[Stored items]
________________________________________

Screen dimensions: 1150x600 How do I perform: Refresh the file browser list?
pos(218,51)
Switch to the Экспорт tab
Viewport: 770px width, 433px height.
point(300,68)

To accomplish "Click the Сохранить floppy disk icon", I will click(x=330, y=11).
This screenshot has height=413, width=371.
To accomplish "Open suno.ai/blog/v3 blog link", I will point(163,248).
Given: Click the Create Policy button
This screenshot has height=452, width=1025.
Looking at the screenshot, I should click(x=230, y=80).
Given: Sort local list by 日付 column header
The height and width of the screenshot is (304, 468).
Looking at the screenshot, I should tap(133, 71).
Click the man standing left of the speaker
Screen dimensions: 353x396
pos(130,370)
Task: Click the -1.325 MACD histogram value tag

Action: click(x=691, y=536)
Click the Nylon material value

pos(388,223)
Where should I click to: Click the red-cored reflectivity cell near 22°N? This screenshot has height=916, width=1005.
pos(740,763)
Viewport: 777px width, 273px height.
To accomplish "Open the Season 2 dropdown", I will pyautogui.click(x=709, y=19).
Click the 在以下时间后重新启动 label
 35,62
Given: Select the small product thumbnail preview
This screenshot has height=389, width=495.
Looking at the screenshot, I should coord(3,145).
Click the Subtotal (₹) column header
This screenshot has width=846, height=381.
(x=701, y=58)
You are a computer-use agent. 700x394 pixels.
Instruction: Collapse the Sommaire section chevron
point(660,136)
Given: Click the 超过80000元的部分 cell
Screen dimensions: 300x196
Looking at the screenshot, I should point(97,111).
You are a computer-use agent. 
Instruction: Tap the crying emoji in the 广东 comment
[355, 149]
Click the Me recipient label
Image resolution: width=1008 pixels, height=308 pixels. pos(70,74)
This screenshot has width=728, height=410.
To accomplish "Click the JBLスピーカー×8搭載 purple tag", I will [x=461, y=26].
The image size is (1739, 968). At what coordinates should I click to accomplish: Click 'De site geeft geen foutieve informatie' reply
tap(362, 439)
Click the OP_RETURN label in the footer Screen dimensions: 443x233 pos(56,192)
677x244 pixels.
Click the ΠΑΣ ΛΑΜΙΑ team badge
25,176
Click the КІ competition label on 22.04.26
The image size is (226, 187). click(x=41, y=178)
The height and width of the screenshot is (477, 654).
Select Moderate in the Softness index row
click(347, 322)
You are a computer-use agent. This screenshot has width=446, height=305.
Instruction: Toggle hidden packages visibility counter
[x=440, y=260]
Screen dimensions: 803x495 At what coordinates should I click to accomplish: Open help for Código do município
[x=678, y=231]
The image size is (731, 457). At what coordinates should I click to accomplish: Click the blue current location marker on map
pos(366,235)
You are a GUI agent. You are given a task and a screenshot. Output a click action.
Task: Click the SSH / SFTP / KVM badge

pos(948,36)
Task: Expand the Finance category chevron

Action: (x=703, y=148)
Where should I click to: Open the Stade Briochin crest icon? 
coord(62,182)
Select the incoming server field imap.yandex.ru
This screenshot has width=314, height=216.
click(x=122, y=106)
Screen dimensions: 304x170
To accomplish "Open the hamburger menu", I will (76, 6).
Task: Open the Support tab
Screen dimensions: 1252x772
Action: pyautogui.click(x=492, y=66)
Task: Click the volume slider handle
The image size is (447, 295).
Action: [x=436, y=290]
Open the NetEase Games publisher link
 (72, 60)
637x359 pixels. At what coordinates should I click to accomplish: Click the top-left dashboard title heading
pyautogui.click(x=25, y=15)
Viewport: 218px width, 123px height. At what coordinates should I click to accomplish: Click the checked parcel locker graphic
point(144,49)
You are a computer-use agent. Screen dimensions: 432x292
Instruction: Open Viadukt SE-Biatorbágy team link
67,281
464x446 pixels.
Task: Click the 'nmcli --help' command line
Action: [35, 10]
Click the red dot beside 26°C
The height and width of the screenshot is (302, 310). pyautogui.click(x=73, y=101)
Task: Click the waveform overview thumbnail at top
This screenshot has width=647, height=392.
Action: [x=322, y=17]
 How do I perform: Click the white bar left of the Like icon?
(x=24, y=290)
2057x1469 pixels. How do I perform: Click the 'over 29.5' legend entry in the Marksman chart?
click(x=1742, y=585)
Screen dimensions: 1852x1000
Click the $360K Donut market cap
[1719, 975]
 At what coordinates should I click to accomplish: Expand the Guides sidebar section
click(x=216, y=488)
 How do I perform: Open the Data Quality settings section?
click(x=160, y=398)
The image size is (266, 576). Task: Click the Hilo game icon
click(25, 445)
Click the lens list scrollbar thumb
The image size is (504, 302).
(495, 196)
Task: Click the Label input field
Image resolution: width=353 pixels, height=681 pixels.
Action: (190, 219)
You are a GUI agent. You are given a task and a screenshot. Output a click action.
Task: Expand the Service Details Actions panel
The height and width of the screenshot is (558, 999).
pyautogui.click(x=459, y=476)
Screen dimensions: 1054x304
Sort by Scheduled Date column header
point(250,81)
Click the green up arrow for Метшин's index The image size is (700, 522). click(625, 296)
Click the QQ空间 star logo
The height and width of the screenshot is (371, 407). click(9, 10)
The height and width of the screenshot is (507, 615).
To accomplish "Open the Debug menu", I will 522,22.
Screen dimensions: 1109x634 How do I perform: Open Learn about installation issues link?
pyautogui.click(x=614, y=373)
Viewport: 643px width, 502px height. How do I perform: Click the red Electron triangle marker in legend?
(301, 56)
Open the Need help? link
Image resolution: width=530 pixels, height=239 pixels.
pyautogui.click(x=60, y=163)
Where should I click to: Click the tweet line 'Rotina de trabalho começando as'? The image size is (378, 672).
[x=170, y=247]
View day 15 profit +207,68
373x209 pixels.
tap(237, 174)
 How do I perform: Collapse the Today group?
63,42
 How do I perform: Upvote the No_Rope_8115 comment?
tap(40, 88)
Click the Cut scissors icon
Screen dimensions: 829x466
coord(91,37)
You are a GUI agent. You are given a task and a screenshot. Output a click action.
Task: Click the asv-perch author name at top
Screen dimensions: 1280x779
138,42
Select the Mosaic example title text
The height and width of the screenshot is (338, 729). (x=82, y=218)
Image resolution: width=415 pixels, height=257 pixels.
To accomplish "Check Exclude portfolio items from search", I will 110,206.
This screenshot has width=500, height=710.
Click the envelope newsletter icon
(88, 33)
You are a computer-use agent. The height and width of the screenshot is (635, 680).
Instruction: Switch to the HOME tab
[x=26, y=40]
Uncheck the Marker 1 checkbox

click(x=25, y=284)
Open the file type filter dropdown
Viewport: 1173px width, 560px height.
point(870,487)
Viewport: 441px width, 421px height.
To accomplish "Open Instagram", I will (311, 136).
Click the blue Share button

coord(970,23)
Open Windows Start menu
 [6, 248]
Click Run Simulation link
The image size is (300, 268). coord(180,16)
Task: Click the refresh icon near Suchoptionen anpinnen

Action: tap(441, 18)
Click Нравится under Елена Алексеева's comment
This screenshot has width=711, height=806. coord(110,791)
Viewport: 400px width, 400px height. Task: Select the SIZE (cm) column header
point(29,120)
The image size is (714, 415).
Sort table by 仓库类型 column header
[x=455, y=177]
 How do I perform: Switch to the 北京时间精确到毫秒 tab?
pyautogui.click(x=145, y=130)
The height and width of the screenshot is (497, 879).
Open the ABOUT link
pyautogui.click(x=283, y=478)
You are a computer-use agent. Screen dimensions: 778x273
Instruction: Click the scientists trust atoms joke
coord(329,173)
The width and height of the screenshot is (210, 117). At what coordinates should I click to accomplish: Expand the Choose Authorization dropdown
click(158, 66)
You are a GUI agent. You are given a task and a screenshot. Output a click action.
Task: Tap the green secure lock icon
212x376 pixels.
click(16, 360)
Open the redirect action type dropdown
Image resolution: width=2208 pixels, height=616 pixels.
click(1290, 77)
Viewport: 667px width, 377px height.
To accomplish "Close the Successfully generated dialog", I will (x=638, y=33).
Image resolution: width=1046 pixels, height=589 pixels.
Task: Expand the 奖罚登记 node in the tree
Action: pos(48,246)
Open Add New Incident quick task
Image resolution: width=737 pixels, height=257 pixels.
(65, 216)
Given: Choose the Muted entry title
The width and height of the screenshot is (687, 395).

________________________________________

### Problem description
Among the entries above, how many lines contain the string "field"? Only the number should be given.

### Response
2